#### Task to carry out
Print every line of the records below verbatim, with the pictures left out.

-- Input start --

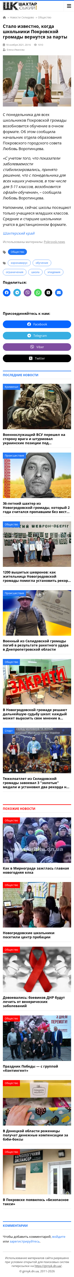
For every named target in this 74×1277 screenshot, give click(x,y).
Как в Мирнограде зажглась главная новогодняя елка (36, 870)
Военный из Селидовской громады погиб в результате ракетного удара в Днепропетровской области (35, 645)
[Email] (59, 292)
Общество (17, 252)
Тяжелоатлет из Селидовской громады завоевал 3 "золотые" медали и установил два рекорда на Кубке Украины (35, 782)
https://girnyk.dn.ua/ (48, 1266)
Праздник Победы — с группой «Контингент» (30, 1068)
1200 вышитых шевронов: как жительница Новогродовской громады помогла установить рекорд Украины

-- Input end --

#### Finished answer
For every named target in this 74×1277 screenshot, give click(x,y).
Как в Мирнограде зажглась главная новогодняя елка (36, 870)
Военный из Селидовской громады погиб в результате ракетного удара в Днепропетровской области (35, 645)
[Email] (59, 292)
Общество (17, 252)
Тяжелоатлет из Селидовской громады завоевал 3 "золотые" медали и установил два рекорда на Кубке Украины (35, 782)
https://girnyk.dn.ua/ (48, 1266)
Праздник Победы — с группой «Контингент» (30, 1068)
1200 вышитых шевронов: как жительница Новогродовской громады помогла установить рекорд Украины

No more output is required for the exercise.